I smiled at a few people before I got anyone to smile back. Then, a man at the corner of Hollywood and Western told me I had good energy when I smiled at him. We walked South toward Sunset in the crosswalk, "My name is Eddie," he said, "In case I see you again,” and he went into the subway.
I cross Western with a gang of Thai boys and continue South touching the leaves that lean down toward the sidewalk. In Orchard Supply Hardware “Only the Lonely” warbles from invisible speakers in the nursery and I hear a boy with an accent straight out of South Carolina say “Violence is a natural thang,” when I peek into the employee breakroom as I pick up a canister of poppy seeds. The whole place has this smell that reminds me of the South-- fertilizer and Jasmine and whatever Carolina boy is having for lunch.
Making my way back North on Western I pass a woman crushing cans. Her eyes are so deep in her head I have to really look for them. “Good evening,” she says, her African accent painting wings on her words. “God bless you,” she says. And I bless her back.
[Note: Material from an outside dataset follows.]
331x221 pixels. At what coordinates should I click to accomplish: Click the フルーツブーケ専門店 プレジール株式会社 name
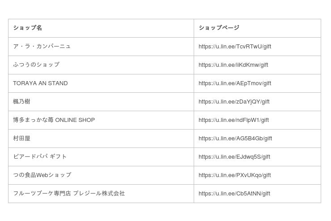tap(69, 194)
At the corner of Hollywood and Western I stand waiting for the sign to cross. A young man asks me what kind of plant do I have. “Hot and spicy Oregano,” I tell him, because that is what the label says. “Are you hot and spicy?” He asks me, which comment causes his buddy to look up from his Blackberry and find out for himself. Just then the light turns green and I laugh as I cross the street humming “Seventeen,” by Janis Ian.
I continue down Russell, smiling at the old Armenian man who sits in a lawn chair on his stoop. He is the first one in a while not to smile back. His face says he doesn't trust my smile. Either that or he needs glasses. On my corner there’s a dog party. One pug, and four little white pooches of various make and model rolling in the grass. It’s an orgy of butt sniffing and post peeing and maybe even a little humping, I can’t be sure. In the courtyard of my building Kevin is having his first communion party, which apparently means he gets to throw a hula hoop at the other kids and that he had to get a haircut. His mother says hello, she’s blasting Nicaraguan Polka music. Which is fantastic if you ask me.
I didn’t take any pictures of any of this. I didn’t tweet about it. If the phone rang, I didn’t answer. There is no record of this day except that I wrote it down to remind myself that life is beautiful. Even if I don’t get what I want. Life is beautiful and it doesn’t cost a thing to smile at a bunch of strangers.